Trail Mix | Paul Burch

Jimmie Rodgers holds a special place in my heart.

As I have chronicled for years here on this blog, I have worked with Bristol Rhythm & Roots Reunion, a music festival that celebrates the original Bristol Sessions from 1927, of which Rodgers was a part, for over a decade. The wayfaring troubadour became a part of history when he recorded a couple tracks for Ralph Peer and laid the formation for contemporary country and folk music.

Paul Burch recently delved into the life of Jimmie Rodgers in a big way. The resulting recording, Meridian Rising, is a musical autobiography, with Burch writing songs that chronicle different eras of Rodgers’ life from the perspective of the Blue Yodeler.

Punctuating each track are the sounds that Rodgers would have heard – or created – at any given moment during his life. Though known as a forefather of country music, Rodgers was an encyclopedia of American music. He performed with the legendary Louis Armstrong, and his recording sessions with Peer, who became a close friend, include tracks with The Carter Family, noted blues singers, and even Hawaiian guitarists.

Burch’s efforts on Meridian Rising are masterful, bringing back to life one of our most cherished musical icons.

I recently caught up with Paul Burch to chat about the life of Jimmie Rodgers and the quality of Burch’s yodel.

BRO – If you could sit down with Jimmie and share a cup of coffee, what might you ask him?

PB – I’d like to ask Jimmie what records he had, because wife said he “bought them by the ton.” I’d also like to know about his favorite performers he met before his first record and what he liked about them. I’d like to hear about his failed audition for talent scout H.C. Speir in Jackson, Mississippi. Was he hoping to record for Paramount? And I’d like to hear about his session with Louis Armstrong and Clifford Gibson, too. The Mississippi Sheiks said they played a dance with Jimmie. I’d love to hear him play “Sittin’ on Top of the World.” And, lastly, I’d like to play Howlin’ Wolf’s original recording of “Moaning At Midnight,” which was recorded by Sam Phillips, so Jimmie could hear the influence of young Chester, the 14 year old boy he met in Mississippi who wanted to learn his yodel.*

BRO – What is it like to write a song as somebody else?

PB – I’ve been doing it all along. As Rimbaud wrote, “I is another. If the brass wakes the trumpet, it’s not its fault. That’s obvious to me. I witness the unfolding of my own thought: I watch it, I hear it: I make a stroke with the bow: the symphony begins in the depths, or springs with a bound onto the stage.”

BRO – During this process, did it ever become difficult to wear Jimmie’s skin? Did you come across material that was just too tough to put into song?

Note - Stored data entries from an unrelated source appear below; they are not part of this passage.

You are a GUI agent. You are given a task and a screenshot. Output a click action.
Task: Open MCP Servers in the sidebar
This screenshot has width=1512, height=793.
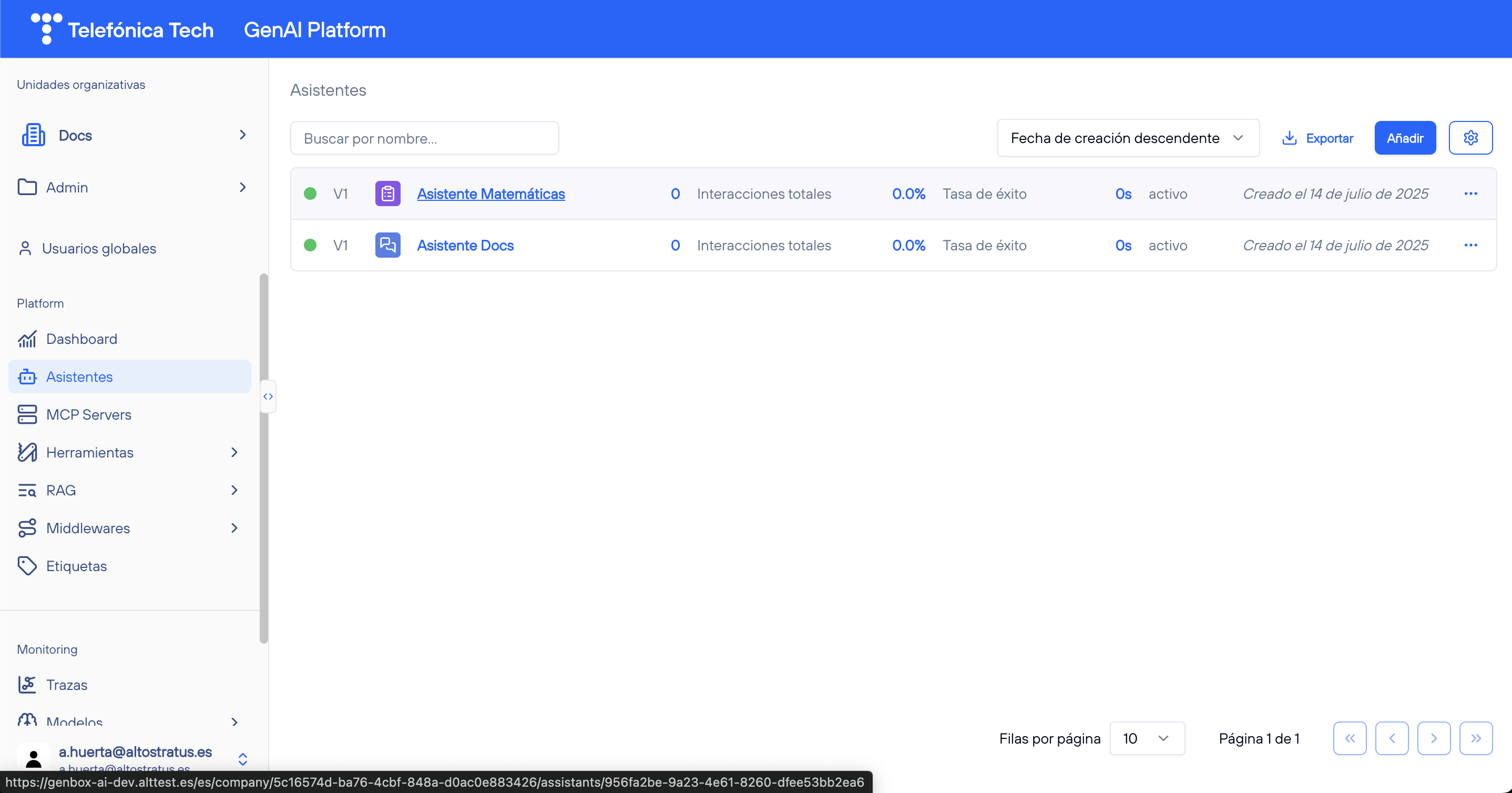[89, 414]
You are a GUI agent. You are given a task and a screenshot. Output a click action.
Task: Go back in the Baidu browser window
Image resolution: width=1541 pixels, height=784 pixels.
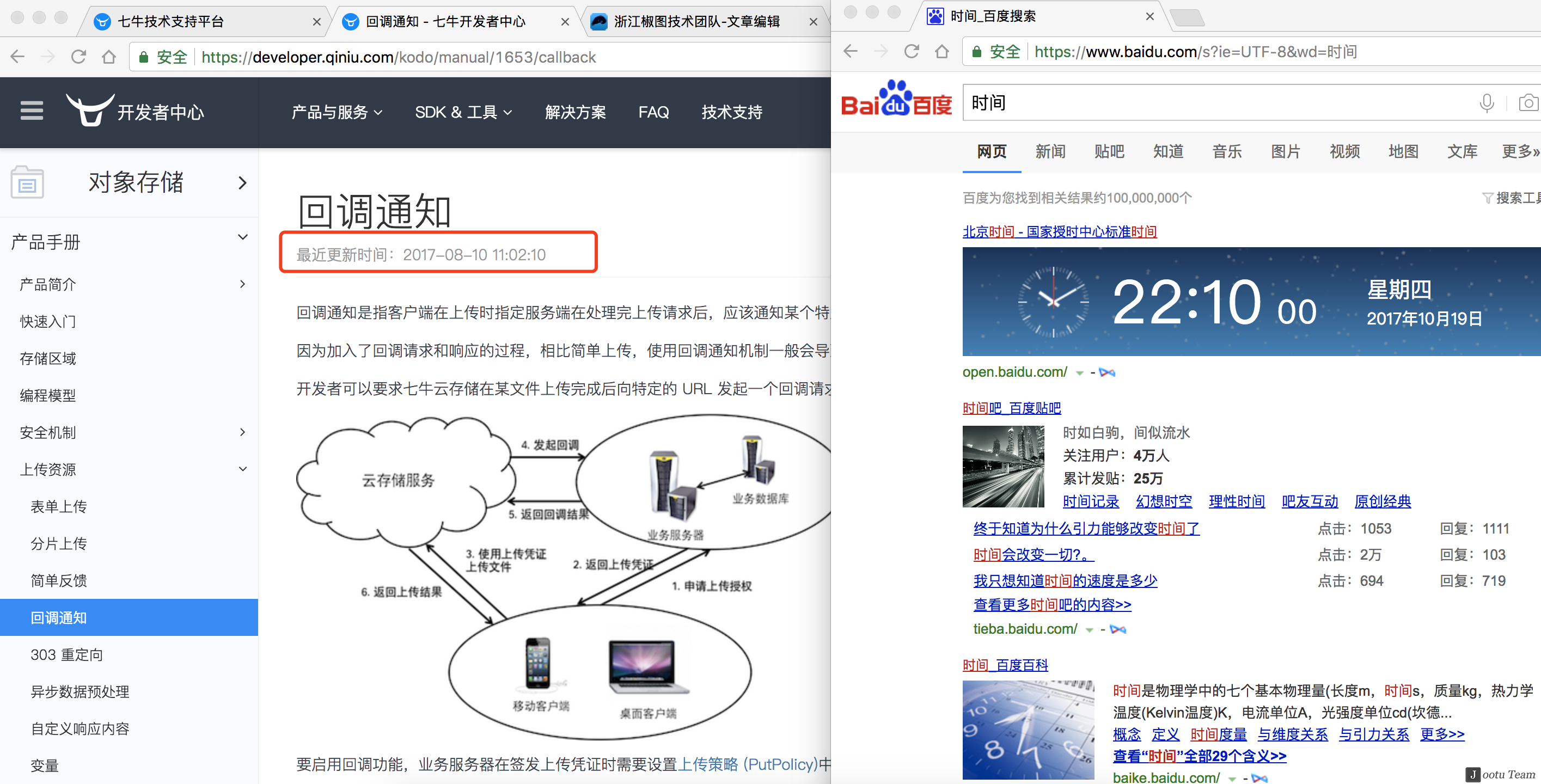click(x=850, y=51)
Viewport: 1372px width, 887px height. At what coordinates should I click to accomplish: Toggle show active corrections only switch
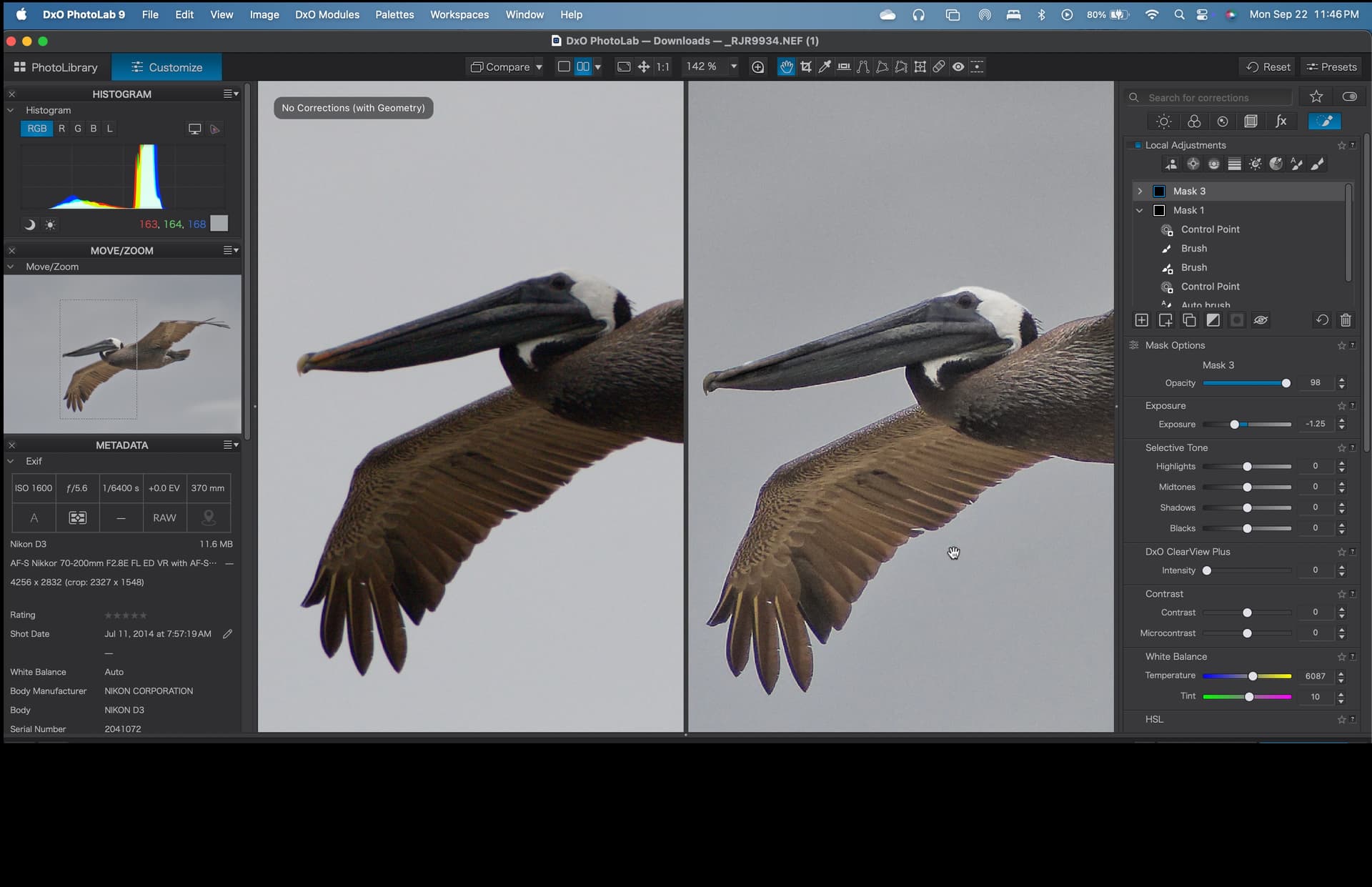(x=1349, y=96)
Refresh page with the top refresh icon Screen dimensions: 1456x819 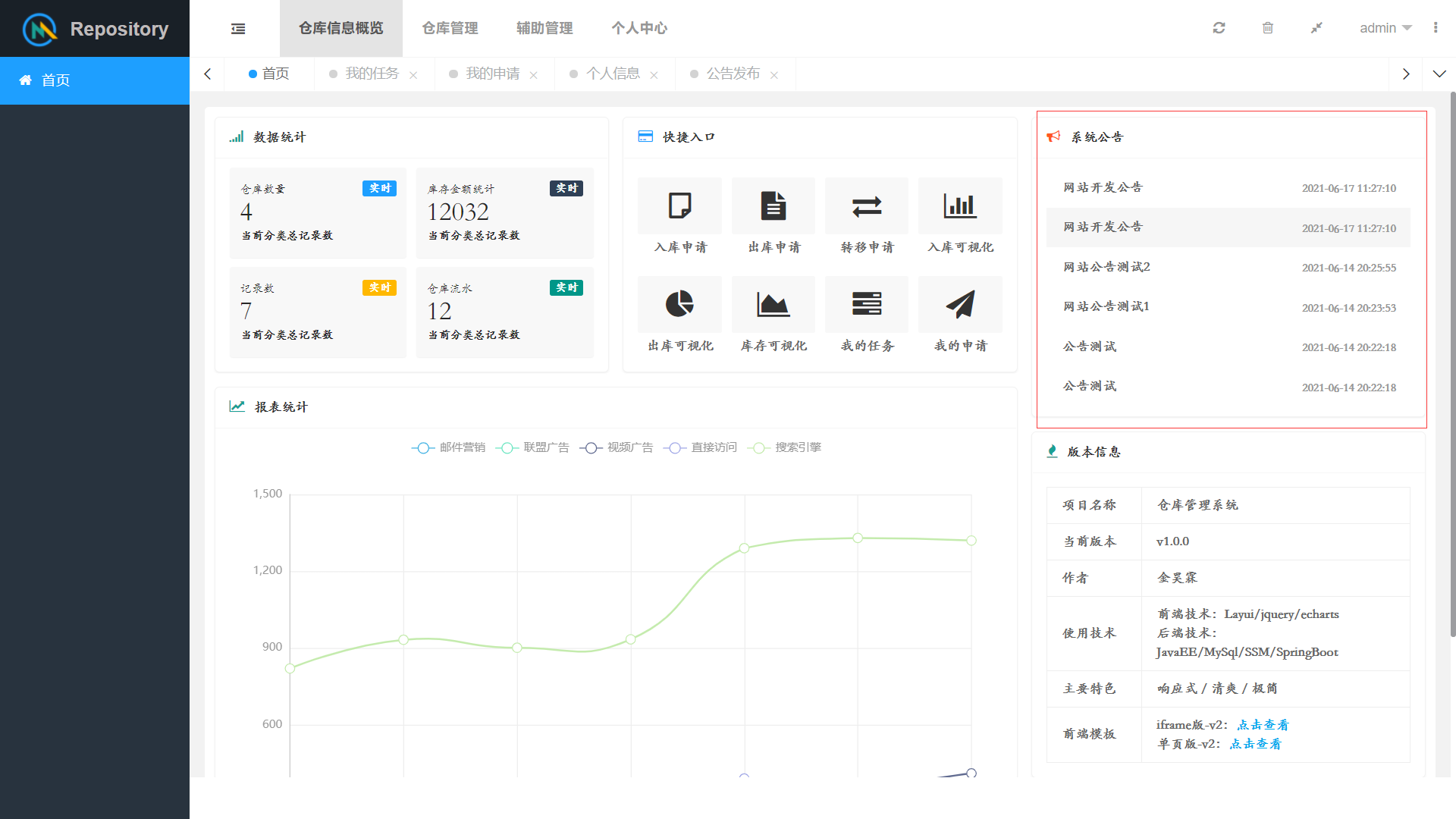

PB – I never felt like I was in Jimmie’s skin. I was more of a Max Brod-like colleague – writing down Jimmie’s thoughts as he said them. Occasionally finishing a sentence. I was a sort of executor to the estate of his soul, as it were. And, as Brod said of Kafka, if Jimmie didn’t want his thoughts published, he should have appointed a different executor.

BRO – Can you share one tidbit you learned during your research that we might want to know about Jimmie?

PB – Under stress he was a quick thinker, telling a band of gun toting con men in New Orleans that he didn’t have the cash to pay a massive gambling debt, but that they could collect at his bank back home in Texas, and he wrote them an IOU. It was only after he left the state that they discovered Jimmie had written the IOU for a bank that didn’t exist. He never went back to Louisiana.

BRO – How’s your yodel?

PB – Wouldn’t you like to know.

You can catch Paul Burch at one of Nashville’s favorite music hangouts, The 5 Spot, on February 18th and 25th.

For more information on Paul, his tour schedule, or where you can buy a copy of Meridian, please check out his website.

Author’s Note – Chester Burnett, the 14 year old mentioned here, grew up to become noted bluesman Howlin’ Wolf.